Suppose $g : U \subseteq \mathbb{R}^m \to M \subseteq \mathbb{R}^k$, and $u \in U$ why does the derivative $dg_u$ extend to all of $\mathbb{R}^m$?
This is my question, it comes after reading page 4 of Topology from the Differentiable Viewpoint by Milnor
This is the excerpt :
"Now let us define the tangent space for an arbitrary smooth manifold $M \subseteq \mathbb{R}^k$. Choose a parameterization $$g : U \to M \subseteq \mathbb{R}^k$$ of a neighbourhood $g[U]$ of $x \in M$, with $g(u) = x$. Here $U$ is an open subset of $\mathbb{R}^m$. Think of $g$ as a mapping from $U$ to $\mathbb{R}^k$ so that the derivative $$dg_u : \mathbb{R}^m \to \mathbb{R}^k$$ is defined.

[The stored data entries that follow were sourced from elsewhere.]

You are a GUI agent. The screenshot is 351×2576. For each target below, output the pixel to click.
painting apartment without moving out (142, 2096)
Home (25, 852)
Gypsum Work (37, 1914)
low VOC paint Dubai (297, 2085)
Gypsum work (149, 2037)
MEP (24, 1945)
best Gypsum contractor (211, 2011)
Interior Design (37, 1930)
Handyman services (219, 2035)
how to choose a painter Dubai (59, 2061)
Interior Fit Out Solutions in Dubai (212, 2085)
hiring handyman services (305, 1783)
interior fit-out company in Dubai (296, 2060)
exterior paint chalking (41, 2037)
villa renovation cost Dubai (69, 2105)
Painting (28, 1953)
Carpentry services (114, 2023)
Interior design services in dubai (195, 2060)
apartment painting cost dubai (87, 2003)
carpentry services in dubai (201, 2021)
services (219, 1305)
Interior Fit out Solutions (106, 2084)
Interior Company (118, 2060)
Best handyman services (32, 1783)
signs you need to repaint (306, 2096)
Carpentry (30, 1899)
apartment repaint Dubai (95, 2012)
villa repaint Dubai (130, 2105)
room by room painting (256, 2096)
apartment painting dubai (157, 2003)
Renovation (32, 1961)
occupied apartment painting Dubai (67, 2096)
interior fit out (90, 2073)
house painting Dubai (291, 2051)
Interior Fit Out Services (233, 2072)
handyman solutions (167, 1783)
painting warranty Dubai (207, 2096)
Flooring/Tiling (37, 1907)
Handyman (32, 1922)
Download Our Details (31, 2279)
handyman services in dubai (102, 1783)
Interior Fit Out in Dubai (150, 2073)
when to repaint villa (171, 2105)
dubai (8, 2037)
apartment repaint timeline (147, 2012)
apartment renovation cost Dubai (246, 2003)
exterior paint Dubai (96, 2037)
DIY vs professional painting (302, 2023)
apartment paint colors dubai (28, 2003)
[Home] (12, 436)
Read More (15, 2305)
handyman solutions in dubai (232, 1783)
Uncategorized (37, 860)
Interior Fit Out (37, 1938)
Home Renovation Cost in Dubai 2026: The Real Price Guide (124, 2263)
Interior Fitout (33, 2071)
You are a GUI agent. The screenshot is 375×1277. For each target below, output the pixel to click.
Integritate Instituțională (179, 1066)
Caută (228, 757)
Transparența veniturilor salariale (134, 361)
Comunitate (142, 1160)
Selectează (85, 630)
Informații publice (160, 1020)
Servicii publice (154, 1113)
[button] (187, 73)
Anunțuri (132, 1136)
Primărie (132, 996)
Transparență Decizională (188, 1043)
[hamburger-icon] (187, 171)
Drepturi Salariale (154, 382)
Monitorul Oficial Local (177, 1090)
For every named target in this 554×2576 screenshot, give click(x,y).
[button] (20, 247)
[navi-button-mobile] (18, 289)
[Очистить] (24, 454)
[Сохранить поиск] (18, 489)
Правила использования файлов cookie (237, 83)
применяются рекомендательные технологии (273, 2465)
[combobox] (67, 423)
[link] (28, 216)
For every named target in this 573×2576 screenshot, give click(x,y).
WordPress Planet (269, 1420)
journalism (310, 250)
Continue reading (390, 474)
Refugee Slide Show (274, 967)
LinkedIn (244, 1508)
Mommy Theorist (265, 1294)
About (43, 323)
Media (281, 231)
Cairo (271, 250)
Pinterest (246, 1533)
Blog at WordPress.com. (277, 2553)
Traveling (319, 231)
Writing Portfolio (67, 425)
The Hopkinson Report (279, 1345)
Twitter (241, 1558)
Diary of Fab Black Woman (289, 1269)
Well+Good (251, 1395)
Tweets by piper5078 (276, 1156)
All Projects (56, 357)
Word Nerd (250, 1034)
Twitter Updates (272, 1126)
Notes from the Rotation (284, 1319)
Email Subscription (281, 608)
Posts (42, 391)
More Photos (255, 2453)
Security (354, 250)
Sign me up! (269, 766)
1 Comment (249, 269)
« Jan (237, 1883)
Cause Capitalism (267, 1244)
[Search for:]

Then $$TM_x = dg_u[\mathbb{R}^m]$$"
So my question is if $g$ maps $U$ to $m$, $g : U \to M$ how can its derivative at the point $u$, $dg_u$ extend to all of $\mathbb{R}^m$ so that it maps all of $\mathbb{R}^m$ into $\mathbb{R}^k$?
In other words if $g : U \to M$ how can $dg_u$ be defined so that $dg_u : \mathbb{R}^m \to \mathbb{R}^k$?
It seems that you're confusing the domain of $dg$ with that of $dg_u$. Remember that $dg_u$ is the derivative of $g : U \to M$ at the single point $u \in U$; i.e. the best linear approximation to $g(\cdot) - g(u)$ near $u$. You might be more familiar with this as the Jacobian matrix of the mapping $g$. Linear maps/matrices always map between vector spaces - in this case since $U \subset \mathbb R^m, M \subset \mathbb R^k$, the derivative is a $k \times m$ matrix, or equivalently a linear map $\mathbb R^m \to \mathbb R^k$.
If you want to talk about the derivative $dg$ as a function of position $u$, then you really have a map $dg : U \times \mathbb R^m \to \mathbb R^k$ defined by $dg(u,v) = dg_u(v)$.